I do carry other kinds of open wounds, though.  Or ones easily opened. I’ve found that just a word – and usually, one uttered in innocence at best, or carelessly at worst – can open old wounds within me.  A mistake on someone else’s part can convince me of malevolence aimed towards me (anyone else drive I-95?), and evoke a reaction from me, sometimes because of past wounds.

Bruce Hornsby has a song called “Sticks and Stones:”

The chorus:

“Oh sticks and stones can break my bones
But your words always hurt me the most
My scars will heal but the slurs won’t
Blow up and lose my head well I hope I don’t (I hope I don’t)”

Here’s a link to the whole song:

I’m sure many or most of us will have suffered at the hands of our peers, whether in school, work, or life/relationships in general.  I may or may not have suffered from childhood slurs more than others; I don’t know.  I do know that when I had the opportunity I would join in and mock/degrade others, so I inflicted wounds as well as received them.

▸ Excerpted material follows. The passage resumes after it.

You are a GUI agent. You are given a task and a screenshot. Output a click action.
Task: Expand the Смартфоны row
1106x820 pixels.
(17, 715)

I can say that, even as a Christian, I’ve been falsely accused at times, deeply wronged at other times.  And I’ve also wounded and wronged many of those close to me. Whether it’s wounds inflicted on me, or wounds inflicted by me, I don’t have the memory, intellect or judgment to catalog all of them and weigh them.  I’m more concerned about those I inflicted than those inflicted upon me, and I’m sure that I’m not aware of some of those.

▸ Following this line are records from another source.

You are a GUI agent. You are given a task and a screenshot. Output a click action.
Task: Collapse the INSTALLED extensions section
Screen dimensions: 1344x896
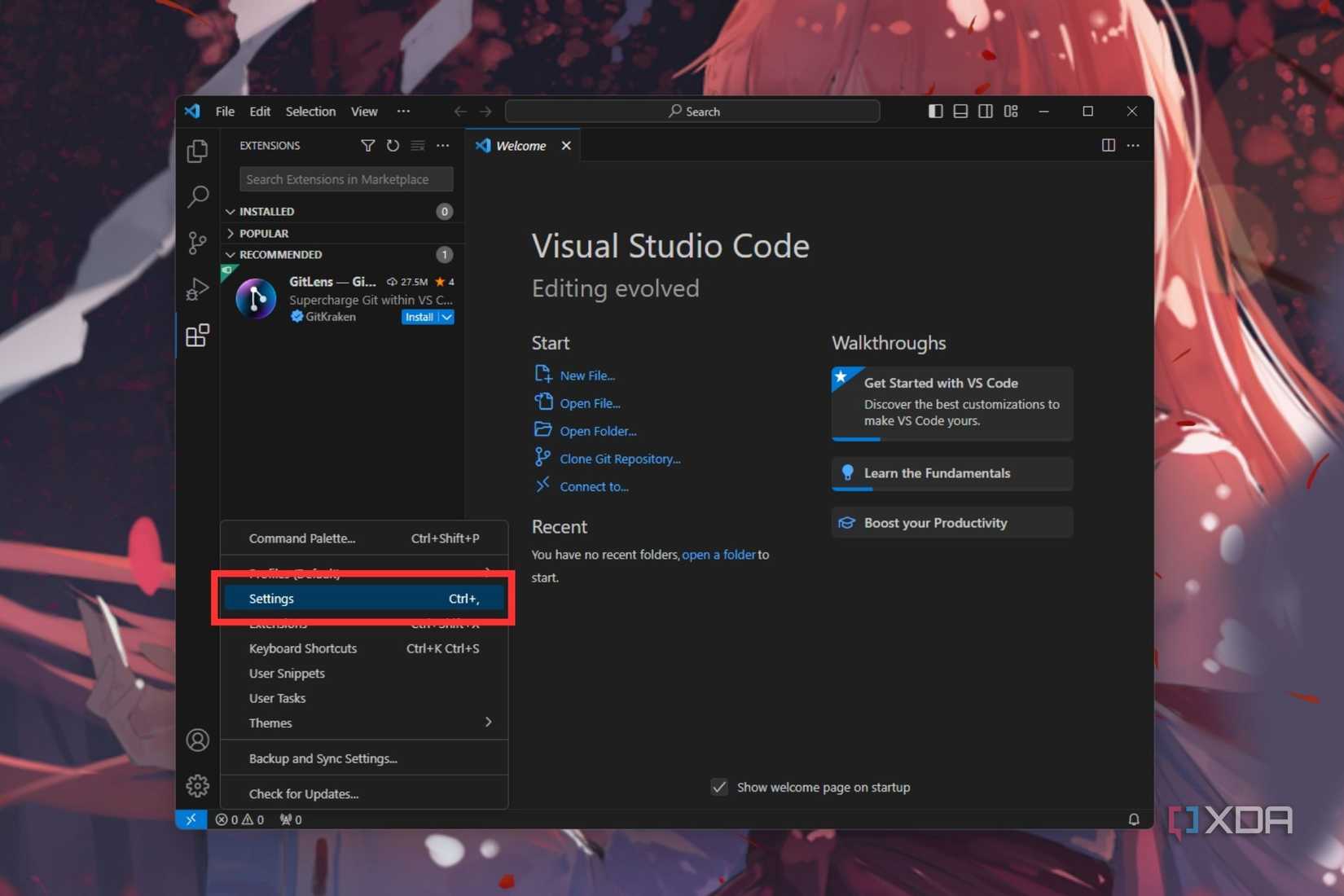click(266, 212)
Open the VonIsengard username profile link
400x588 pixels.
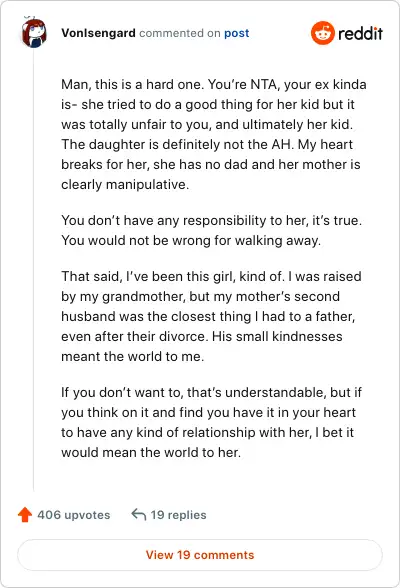[x=98, y=33]
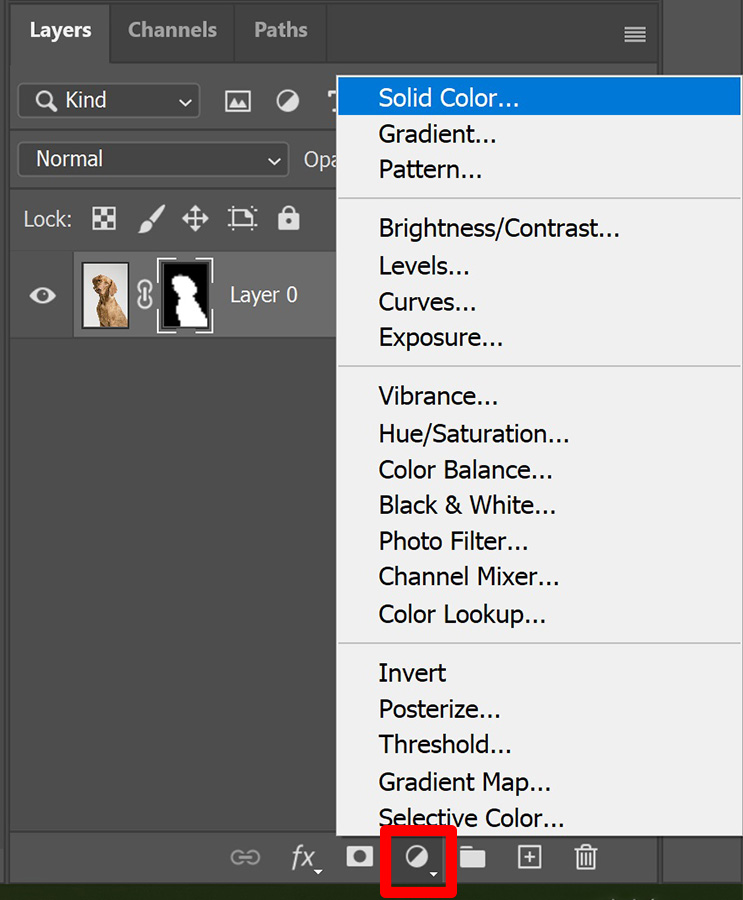The image size is (743, 900).
Task: Open the Layers panel hamburger menu
Action: pos(635,35)
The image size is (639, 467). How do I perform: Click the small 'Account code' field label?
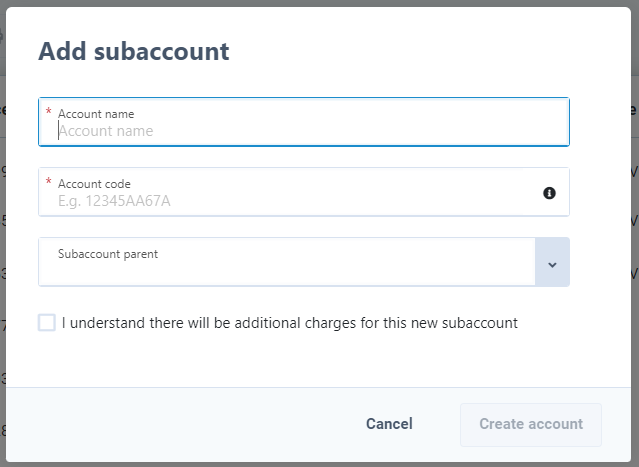(x=94, y=184)
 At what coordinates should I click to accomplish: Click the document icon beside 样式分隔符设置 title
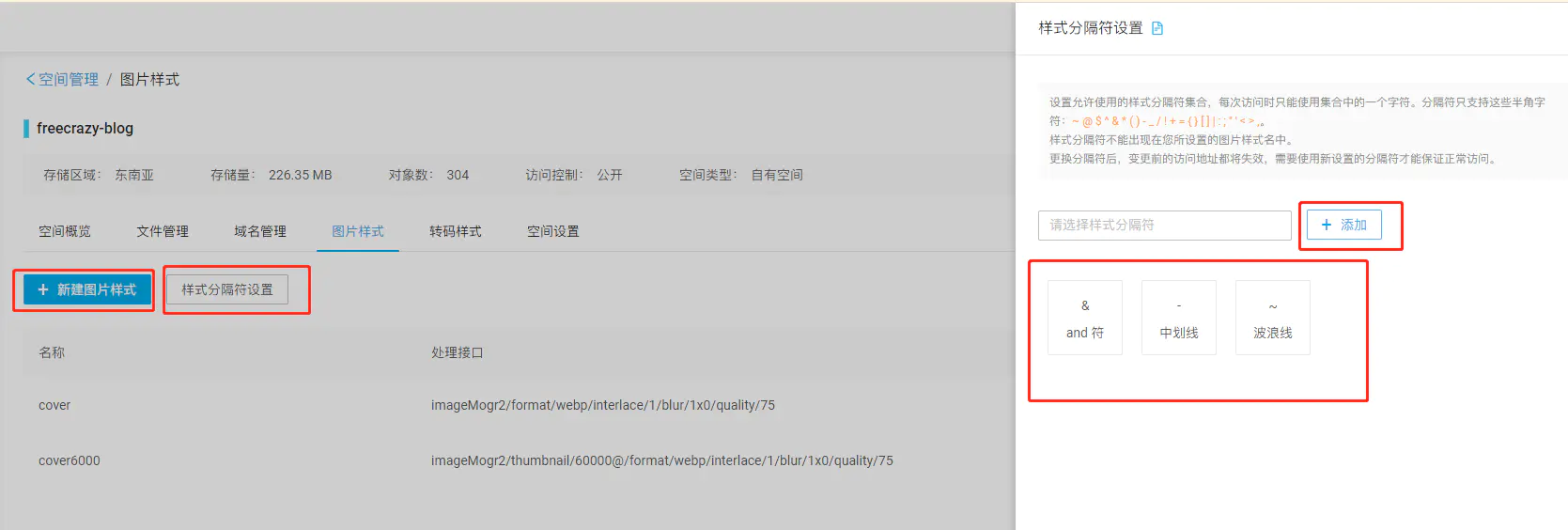pos(1157,28)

But one wound weighs on me too heavily to bear, a mortal wound I can’t ignore.

Charles Spurgeon said of the end of the age, “A crucified Christ with his wounds still open will be a terrible sight for an assembled universe.”

He continues: “The death of Christ was wrought by the hand of manhood, of all and entire manhood. Others did it for you, and though you gave no consent verbally, yet you do assent in your heart every day.”

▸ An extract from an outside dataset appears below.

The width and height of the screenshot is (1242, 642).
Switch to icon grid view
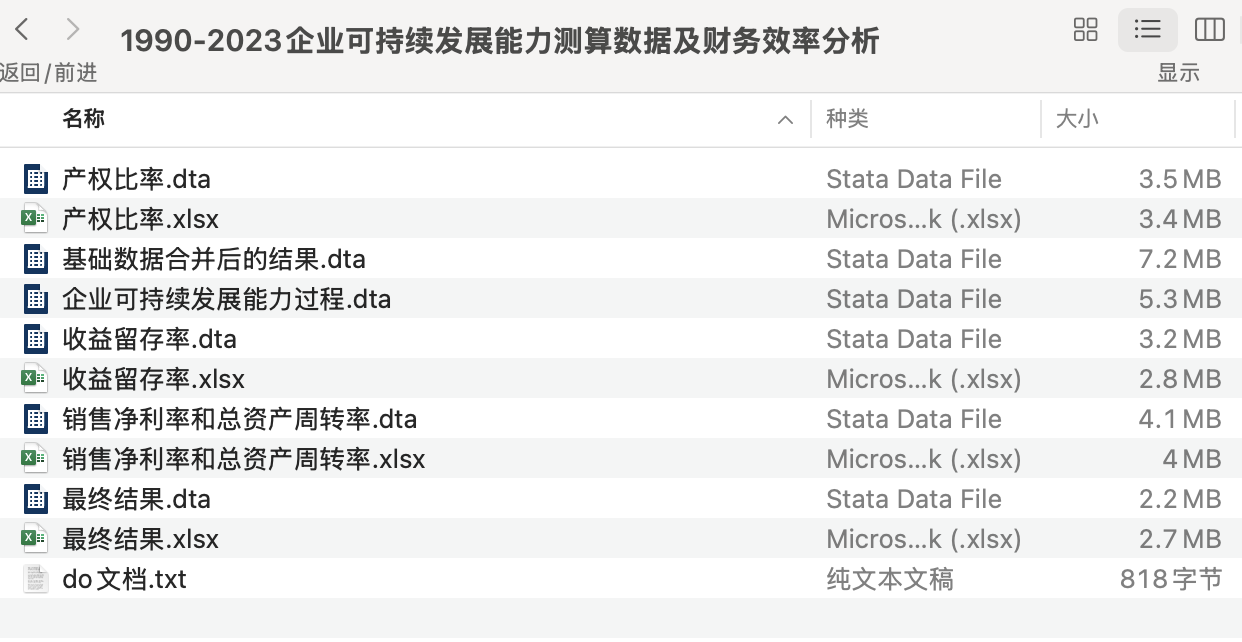click(1085, 30)
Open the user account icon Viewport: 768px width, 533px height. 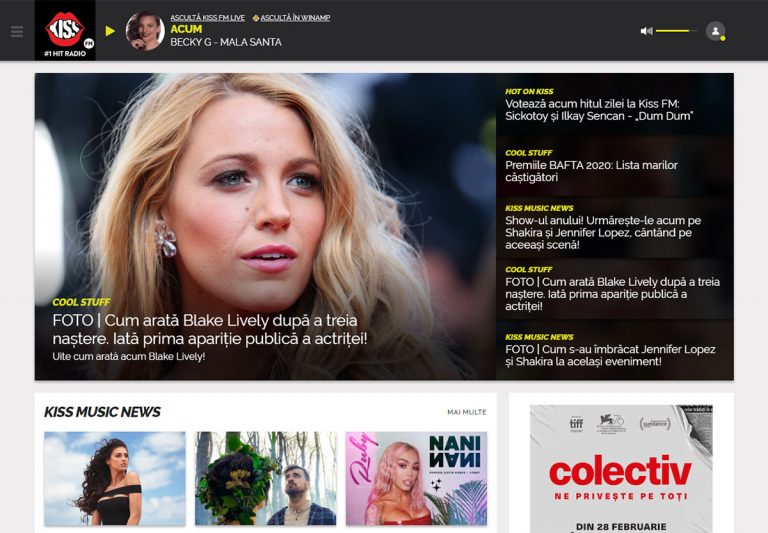(715, 31)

And I stood with those unbelievers in past days, but the wounds that Jesus carries, the wounds He received on my behalf for my redemption, are too heavy to bear, and too deadly to endure.

But I don’t have to bear the weight of those mortal wounds; Jesus did, and Jesus does.

As Isaiah says:   “One look at him and people turned away.  We looked down on him, thought he was scum. But the fact is, it was our pains he carried—our disfigurements, all the things wrong with us. We thought he brought it on himself, that God was punishing him for his own failures. But it was our sins that did that to him, that ripped and tore and crushed him—our sins!

“He took the punishment, and that made us whole.”

So the wounds I have that occasionally reopen, the scars, are in His care, His concern.  He, however, bears an open wound so that I might not suffer the wounding and death I deserve from a righteous God.

It makes the wounds that others have inflicted on me seem pretty small.  Can I judge anyone for the wounds inflicted on me, when Jesus’ wounds delivered me from judgment?  It’s no inconsequential thing that Jesus, in His transformed, redeemed, resurrected body chose to carry these wounds forward.

So that’s the 20/20 vision I want to have.  I want to have a vision for what’s been done for me, not what’s been done to me.  And when something triggers an old wound, I want to remember that all wounds will be healed.

Except those in His hands, His feet, His side.